Shallow & deep copy
Shallow copy
- When a class contains a member in which bitwise copy does not copy the associated memory, a shallow copy occurs.
- This happens when the class has a member:
- Raw pointer: Points to memory on the heap. This can be avoided by using
std::unique_ptr&std::shared_ptr - File Handles: A pointer or integer representing an open file
- Network Sockets: A connection to a server.
- Hardware Interfaces:
- A mapped pointer to memory on the GPU
- A buffer handle that points to memory on the GPU
- Raw pointer: Points to memory on the heap. This can be avoided by using
Deep copy
- When a class contains a member in which bitwise copy does not copy the object, we must override the copy constructor to handle the deep copy.
- This will have to be done recursively for all members, otherwise it will still be a shallow copy.
class Animal
{
Species *species;
Animal(const Animal &other) {
/**
* Bitwise copy will copy the pointer, not the associated
* memory.
* Hence, handled the copy of species
*/
species = new Species(*other.species);
}
Animal& operator=(const Animal &other) {
// 1. Self-assignment check
if (this == &other)
return *this;
// 2. Free existing resources
delete species;
// 3. Copy data from 'other' (Deep Copy)
species = new Species(*other.species);
return *this;
}
}
Rule of 7
The rule of 5 can be applied here to help reduce such nuances. In the case of shallow & deep copy, we are intrested in the first 3 (Rule of 3)
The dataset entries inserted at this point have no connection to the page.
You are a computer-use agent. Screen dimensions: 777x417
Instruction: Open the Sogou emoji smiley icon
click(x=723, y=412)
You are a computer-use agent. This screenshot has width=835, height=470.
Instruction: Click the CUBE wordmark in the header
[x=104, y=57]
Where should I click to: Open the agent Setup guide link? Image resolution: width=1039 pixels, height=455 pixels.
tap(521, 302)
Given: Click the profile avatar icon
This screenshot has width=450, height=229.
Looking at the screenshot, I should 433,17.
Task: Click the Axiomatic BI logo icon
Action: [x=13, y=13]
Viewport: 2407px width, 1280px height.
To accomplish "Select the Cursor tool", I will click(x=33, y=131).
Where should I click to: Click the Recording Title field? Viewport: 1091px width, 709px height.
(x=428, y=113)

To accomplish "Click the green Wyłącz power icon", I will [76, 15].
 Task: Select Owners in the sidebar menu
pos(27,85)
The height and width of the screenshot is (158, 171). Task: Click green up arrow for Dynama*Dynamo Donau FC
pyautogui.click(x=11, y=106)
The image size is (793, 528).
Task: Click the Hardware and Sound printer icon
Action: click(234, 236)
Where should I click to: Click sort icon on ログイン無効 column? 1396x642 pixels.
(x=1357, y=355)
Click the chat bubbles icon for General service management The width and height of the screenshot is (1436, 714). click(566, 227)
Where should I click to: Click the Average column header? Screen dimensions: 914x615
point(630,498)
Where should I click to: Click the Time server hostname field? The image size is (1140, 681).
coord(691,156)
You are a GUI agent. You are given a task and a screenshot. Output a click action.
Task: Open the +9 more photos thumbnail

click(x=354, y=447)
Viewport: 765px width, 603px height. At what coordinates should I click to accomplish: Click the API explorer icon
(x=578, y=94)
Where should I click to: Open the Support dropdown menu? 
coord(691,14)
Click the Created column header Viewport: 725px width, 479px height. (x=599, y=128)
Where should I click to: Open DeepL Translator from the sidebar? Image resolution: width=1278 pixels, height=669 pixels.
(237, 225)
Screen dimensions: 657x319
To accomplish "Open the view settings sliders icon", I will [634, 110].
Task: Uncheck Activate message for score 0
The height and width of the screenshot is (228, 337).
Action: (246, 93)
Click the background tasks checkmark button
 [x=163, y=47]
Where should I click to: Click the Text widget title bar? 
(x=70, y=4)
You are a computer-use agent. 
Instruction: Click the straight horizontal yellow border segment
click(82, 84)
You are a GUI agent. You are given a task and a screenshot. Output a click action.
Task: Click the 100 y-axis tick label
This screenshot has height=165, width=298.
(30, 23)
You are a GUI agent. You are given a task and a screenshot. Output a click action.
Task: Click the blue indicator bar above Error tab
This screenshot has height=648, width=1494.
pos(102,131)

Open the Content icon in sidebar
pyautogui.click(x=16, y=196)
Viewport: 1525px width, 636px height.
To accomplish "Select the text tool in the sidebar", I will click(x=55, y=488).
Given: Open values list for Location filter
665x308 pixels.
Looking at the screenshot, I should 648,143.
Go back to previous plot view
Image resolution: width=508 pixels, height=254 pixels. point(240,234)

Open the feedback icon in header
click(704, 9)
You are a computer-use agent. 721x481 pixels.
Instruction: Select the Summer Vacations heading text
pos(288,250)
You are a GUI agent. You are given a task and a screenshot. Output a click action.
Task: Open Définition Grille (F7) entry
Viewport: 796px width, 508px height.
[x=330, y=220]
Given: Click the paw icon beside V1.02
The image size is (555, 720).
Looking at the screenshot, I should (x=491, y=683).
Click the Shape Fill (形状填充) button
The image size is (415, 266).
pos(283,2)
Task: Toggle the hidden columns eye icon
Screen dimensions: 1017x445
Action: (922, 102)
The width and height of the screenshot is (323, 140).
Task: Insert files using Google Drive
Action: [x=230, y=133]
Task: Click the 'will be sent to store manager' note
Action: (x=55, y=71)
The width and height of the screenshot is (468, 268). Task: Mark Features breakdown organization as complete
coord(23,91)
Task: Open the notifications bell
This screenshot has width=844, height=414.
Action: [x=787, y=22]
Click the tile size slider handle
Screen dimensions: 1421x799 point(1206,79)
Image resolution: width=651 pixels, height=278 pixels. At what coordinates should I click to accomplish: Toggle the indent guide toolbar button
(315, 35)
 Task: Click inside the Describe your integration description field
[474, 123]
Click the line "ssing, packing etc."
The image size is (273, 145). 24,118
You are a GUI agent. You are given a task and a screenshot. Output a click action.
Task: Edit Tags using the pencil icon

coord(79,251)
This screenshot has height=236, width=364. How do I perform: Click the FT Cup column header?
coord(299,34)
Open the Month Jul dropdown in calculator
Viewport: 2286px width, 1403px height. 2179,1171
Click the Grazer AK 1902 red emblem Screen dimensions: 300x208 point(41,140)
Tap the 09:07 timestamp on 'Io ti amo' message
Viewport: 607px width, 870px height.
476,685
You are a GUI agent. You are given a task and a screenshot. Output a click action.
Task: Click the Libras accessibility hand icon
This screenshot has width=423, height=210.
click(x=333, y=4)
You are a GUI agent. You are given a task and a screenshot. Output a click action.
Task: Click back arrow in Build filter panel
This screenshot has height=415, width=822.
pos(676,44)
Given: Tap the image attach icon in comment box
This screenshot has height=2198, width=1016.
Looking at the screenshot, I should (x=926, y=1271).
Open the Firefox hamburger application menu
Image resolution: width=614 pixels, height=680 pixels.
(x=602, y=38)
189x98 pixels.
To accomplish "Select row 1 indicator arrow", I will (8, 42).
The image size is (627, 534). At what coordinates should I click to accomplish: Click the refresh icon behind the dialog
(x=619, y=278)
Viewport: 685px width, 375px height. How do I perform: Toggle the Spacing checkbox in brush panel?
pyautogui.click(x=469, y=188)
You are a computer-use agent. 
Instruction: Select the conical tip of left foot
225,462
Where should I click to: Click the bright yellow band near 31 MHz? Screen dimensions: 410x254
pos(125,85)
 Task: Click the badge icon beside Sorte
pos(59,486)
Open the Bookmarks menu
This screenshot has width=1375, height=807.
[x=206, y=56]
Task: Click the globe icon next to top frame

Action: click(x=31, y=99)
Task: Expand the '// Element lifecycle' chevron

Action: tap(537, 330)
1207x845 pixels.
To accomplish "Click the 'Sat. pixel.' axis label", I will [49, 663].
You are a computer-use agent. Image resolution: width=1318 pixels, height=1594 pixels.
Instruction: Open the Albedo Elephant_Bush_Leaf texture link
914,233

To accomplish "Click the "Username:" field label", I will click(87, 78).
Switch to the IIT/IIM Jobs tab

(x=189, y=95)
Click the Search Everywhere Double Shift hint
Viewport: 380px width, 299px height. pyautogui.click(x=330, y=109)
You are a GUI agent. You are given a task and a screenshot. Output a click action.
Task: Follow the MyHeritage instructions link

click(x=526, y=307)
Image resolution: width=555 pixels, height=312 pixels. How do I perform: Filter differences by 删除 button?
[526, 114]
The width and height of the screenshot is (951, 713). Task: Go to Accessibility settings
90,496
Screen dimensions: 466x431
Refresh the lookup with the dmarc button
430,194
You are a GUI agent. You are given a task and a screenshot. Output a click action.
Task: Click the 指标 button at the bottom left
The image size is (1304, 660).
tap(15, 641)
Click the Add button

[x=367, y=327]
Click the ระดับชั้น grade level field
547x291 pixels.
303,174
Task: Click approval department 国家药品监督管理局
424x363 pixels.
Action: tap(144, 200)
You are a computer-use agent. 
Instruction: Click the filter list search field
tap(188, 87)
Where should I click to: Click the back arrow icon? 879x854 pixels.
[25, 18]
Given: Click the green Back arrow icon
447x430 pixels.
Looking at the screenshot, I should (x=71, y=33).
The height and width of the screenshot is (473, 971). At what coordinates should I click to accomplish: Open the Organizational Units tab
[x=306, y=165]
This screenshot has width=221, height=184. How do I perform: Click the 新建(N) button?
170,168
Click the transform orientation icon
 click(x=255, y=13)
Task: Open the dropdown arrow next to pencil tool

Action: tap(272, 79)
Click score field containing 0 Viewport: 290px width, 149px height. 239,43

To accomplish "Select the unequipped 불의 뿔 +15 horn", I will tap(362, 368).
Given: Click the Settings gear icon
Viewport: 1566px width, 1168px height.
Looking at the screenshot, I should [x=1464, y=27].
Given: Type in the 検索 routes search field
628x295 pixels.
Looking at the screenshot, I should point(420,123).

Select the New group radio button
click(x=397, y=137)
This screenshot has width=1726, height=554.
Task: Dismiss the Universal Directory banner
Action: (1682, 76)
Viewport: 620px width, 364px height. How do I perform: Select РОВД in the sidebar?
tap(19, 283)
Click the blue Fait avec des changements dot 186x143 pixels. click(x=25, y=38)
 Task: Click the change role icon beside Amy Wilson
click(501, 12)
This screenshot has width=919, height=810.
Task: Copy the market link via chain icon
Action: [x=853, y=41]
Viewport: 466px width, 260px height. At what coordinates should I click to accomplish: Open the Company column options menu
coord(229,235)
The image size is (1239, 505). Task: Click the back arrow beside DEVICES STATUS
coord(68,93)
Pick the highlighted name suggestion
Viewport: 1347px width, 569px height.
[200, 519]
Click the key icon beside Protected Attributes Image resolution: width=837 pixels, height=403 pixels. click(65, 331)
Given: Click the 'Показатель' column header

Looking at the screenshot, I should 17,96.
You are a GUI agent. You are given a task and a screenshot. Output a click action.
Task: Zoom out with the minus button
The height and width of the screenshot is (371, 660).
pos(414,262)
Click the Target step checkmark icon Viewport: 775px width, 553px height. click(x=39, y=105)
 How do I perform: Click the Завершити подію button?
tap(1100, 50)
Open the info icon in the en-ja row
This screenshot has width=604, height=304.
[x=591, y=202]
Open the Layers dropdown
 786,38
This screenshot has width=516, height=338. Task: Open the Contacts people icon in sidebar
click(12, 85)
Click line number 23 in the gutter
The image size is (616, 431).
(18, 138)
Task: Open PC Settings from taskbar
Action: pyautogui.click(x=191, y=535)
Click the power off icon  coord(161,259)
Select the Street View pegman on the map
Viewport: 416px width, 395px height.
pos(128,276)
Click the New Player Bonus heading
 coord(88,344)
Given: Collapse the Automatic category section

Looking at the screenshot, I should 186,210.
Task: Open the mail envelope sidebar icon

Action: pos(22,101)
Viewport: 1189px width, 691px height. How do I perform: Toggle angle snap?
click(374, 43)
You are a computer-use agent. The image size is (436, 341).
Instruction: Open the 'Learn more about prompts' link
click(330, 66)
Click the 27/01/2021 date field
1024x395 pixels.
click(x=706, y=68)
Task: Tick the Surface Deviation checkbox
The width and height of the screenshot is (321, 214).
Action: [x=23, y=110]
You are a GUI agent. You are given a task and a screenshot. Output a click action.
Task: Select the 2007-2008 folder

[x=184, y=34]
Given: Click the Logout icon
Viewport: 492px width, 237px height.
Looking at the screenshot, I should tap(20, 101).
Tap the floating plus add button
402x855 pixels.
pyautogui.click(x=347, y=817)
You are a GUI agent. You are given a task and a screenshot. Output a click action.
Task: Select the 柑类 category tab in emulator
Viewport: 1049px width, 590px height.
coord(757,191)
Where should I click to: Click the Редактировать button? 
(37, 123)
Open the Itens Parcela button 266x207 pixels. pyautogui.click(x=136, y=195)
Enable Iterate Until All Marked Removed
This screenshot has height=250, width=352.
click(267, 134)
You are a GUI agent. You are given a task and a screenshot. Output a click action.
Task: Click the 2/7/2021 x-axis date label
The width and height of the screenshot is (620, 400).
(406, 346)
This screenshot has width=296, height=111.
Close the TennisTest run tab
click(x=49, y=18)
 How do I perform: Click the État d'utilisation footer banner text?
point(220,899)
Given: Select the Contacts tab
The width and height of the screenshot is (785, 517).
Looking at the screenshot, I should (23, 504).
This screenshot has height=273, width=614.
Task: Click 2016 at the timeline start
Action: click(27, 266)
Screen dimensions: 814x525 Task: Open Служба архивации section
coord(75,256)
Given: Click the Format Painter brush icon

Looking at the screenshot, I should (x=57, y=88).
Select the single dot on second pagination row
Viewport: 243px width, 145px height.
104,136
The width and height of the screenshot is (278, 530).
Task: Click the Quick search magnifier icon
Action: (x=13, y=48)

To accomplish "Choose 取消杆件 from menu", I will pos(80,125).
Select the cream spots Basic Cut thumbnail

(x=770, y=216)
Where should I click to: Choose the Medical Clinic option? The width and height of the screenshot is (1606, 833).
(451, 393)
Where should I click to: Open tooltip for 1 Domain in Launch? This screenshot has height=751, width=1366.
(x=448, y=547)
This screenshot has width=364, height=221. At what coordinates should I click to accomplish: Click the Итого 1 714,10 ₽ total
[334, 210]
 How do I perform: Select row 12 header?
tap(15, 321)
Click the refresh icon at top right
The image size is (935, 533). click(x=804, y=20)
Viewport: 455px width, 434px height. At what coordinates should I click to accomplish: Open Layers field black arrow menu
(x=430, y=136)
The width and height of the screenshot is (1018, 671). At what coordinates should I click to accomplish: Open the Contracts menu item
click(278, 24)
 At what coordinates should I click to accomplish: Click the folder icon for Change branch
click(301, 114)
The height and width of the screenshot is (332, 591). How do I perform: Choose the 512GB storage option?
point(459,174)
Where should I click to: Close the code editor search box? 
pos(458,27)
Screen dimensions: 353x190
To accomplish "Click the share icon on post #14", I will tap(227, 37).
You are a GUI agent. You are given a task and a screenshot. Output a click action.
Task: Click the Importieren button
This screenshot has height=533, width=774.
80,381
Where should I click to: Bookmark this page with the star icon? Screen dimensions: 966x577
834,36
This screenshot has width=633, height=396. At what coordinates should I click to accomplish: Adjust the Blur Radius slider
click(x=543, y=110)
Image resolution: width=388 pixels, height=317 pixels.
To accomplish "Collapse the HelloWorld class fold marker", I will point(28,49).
- Destructor: Frees resources when it goes out of scope.
- Copy Constructor: Creates a new object by making a deep copy of an existing one
- Copy Assignment Operator: Replaces the contents of an existing object with a copy of another.
- Move Constructor: Transfers ownership of resources from a temporary (rvalue) object to a new object, avoiding expensive copies.
- Move Assignment Operator: Transfers ownership of resources from a temporary object to an existing one.
- Rule of 6: Adds the default constructor. Creates an object from scratch.
- Rule of 7: Adds the swap function. An efficient, non-throwing function to exchange the contents of two objects
The modern approach is Rule of zero. Use standard containers (like std::vector, std::shared_ptr) to avoid writing any special member functions.